Brad Glenn

Current position
- Title: Player Development/Assistant Tight Ends Coach
- Team: Clemson
- Conference: ACC

Biographical details
- Born: January 26, 1972 (age 54) Seneca, South Carolina, U.S.
- Alma mater: Clemson University (1995)

Coaching career (HC unless noted)
- 1995–2000: Greer High School (SC) (OC/QB)
- 2001: Elon (TE)
- 2002–2003: North Greenville (OC)
- 2004: Seneca Senior HS (SC) (OC/QB)
- 2005: Appalachian State (TE)
- 2006–2008: Appalachian State (WR)
- 2009–2011: Appalachian State (QB)
- 2012–2018: Western Carolina (AHC/QC/QB)
- 2019–2021: Georgia State (OC/QB)
- 2022: Virginia Tech (PGC/QB)
- 2023–2025: Cincinnati (OC/WR)
- 2026–present: Clemson (ATE/PD)

= Brad Glenn (American football coach) =

American football coach and former player (born 1972)

Brad L. Glenn (born January 26, 1972) is an American football coach who most recently served as offensive coordinator at Cincinnati.
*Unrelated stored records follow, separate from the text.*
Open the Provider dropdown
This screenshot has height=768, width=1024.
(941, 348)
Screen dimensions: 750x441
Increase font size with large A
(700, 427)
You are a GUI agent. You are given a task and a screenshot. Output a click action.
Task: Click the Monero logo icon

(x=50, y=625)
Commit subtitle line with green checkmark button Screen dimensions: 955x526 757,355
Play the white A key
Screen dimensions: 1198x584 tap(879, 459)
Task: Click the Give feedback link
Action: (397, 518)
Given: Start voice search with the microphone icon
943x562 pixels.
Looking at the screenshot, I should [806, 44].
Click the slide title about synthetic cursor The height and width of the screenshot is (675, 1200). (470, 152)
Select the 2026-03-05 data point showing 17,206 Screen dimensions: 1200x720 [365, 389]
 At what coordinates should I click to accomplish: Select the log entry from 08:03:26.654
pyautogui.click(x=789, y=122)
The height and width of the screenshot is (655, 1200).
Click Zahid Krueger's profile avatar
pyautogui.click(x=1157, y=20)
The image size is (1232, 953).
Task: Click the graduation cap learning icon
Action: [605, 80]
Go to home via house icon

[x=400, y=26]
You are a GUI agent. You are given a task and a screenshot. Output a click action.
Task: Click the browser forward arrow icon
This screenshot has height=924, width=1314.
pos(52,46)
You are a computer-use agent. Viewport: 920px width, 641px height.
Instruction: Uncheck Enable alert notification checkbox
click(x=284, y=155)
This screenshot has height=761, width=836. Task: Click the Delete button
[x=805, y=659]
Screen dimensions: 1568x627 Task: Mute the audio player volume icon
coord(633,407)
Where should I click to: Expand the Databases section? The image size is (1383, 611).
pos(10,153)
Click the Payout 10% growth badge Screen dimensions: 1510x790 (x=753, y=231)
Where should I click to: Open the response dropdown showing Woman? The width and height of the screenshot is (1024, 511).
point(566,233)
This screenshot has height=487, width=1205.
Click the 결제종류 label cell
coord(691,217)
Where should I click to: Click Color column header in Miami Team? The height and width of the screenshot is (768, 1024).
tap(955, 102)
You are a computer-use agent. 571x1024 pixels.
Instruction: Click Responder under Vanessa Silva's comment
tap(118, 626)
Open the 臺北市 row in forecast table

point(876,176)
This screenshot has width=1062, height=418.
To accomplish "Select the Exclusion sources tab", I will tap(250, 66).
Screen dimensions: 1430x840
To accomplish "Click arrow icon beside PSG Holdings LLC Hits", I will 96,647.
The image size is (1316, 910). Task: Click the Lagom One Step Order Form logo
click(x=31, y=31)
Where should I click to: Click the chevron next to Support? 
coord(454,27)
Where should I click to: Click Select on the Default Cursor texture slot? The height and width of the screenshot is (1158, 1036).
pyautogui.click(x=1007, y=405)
He previously served as the quarterbacks coach and passing game coordinator for Virginia Tech under Coach Brent Pry.

==Early life==
Glenn was born in Seneca, South Carolina. An alumnus of Clemson University, Glenn owns a bachelor's degree from the university, graduating in 1995

==Coaching career==
Glenn is a college coaching veteran holding experiences at Appalachian State, Western Carolina, and Georgia State.

After the 2022 season, Glenn became the offensive coordinator at Cincinnati joining the staff of Scott Satterfield whom coached with Glenn from 2005 to 2007 at Appalachian State. At the end of the 2025 season, it was announced that Glenn was not returning to Cincinnati for the 2026 season.